• [Activity]
Your task is to transcribe, without alteration, the lines from the top of the material below through the line bearing "Given: Click the printer icon in Print Matrix", inclusive.
• • • •
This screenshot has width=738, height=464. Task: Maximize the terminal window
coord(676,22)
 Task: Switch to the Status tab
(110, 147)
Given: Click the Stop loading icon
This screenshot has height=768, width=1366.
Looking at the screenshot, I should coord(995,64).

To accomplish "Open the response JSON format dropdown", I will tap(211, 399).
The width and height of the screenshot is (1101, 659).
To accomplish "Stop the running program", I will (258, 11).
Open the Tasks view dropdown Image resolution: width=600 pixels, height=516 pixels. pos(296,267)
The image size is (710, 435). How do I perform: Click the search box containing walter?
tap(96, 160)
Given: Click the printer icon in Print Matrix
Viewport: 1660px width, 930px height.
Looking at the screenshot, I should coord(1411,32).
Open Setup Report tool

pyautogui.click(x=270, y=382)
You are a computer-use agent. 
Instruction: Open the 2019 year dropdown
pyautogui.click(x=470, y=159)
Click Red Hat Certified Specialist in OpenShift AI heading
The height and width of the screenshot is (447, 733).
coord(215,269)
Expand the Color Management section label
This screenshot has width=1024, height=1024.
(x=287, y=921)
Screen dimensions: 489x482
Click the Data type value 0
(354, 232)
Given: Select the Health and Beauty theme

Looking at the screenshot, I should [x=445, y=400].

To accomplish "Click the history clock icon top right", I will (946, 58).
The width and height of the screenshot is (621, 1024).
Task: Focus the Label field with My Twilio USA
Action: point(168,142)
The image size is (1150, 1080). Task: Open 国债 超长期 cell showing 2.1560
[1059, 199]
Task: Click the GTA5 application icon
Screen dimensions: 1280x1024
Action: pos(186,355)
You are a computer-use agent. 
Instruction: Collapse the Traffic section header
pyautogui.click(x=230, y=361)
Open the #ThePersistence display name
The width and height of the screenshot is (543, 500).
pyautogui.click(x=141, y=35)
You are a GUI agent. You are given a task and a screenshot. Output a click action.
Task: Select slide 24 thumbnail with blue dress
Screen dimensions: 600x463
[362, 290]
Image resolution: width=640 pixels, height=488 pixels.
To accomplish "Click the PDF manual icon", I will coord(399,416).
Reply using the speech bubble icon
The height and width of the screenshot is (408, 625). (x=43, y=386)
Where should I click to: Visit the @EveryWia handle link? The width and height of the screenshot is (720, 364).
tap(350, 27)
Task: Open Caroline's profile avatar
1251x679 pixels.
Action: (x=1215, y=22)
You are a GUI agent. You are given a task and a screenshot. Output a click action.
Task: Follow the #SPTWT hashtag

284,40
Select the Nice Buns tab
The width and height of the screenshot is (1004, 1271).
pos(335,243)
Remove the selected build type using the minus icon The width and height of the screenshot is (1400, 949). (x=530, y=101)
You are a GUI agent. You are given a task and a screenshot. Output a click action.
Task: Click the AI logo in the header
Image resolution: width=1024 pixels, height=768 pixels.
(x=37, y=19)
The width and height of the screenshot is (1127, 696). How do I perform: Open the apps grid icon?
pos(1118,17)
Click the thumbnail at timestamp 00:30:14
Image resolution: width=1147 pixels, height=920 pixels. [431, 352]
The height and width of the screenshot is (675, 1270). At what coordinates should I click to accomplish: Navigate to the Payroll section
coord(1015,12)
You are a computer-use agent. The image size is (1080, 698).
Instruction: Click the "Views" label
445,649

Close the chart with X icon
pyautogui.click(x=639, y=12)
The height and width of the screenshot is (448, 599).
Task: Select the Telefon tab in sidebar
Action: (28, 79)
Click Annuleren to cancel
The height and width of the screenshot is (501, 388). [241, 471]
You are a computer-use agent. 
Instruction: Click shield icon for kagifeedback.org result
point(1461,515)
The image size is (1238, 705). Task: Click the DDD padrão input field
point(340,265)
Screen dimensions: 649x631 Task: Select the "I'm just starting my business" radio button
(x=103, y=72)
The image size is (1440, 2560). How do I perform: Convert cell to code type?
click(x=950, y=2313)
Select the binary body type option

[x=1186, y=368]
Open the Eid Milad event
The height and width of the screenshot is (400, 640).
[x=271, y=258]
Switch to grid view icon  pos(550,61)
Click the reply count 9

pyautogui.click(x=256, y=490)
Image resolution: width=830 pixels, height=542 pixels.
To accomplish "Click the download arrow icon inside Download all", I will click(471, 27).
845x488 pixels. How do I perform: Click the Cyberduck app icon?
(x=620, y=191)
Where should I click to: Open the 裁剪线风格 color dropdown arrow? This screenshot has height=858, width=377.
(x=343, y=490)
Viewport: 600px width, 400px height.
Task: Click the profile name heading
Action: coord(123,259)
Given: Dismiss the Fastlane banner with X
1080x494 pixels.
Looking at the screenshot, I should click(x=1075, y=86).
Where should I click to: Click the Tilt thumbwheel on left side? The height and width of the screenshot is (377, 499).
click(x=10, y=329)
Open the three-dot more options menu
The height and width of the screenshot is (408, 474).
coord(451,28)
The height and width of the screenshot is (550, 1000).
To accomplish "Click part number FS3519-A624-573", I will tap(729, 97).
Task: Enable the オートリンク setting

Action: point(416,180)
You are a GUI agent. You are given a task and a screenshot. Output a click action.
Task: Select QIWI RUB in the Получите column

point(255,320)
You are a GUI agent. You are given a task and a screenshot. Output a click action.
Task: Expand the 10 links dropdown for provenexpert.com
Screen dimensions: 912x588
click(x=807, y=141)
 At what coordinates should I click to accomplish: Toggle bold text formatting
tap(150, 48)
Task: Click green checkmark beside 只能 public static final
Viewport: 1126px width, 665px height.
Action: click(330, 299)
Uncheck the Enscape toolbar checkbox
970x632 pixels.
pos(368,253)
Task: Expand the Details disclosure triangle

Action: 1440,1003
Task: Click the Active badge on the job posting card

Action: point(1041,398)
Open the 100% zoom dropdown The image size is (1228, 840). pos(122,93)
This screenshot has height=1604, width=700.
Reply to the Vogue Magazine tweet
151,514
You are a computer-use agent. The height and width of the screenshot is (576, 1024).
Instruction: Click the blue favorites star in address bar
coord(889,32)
• • • •
• [Output for this task]
This screenshot has width=738, height=464. Task: Maximize the terminal window
coord(676,22)
 Task: Switch to the Status tab
(110, 147)
Given: Click the Stop loading icon
This screenshot has height=768, width=1366.
Looking at the screenshot, I should coord(995,64).

To accomplish "Open the response JSON format dropdown", I will tap(211, 399).
The width and height of the screenshot is (1101, 659).
To accomplish "Stop the running program", I will (258, 11).
Open the Tasks view dropdown Image resolution: width=600 pixels, height=516 pixels. pos(296,267)
The image size is (710, 435). How do I perform: Click the search box containing walter?
tap(96, 160)
Given: Click the printer icon in Print Matrix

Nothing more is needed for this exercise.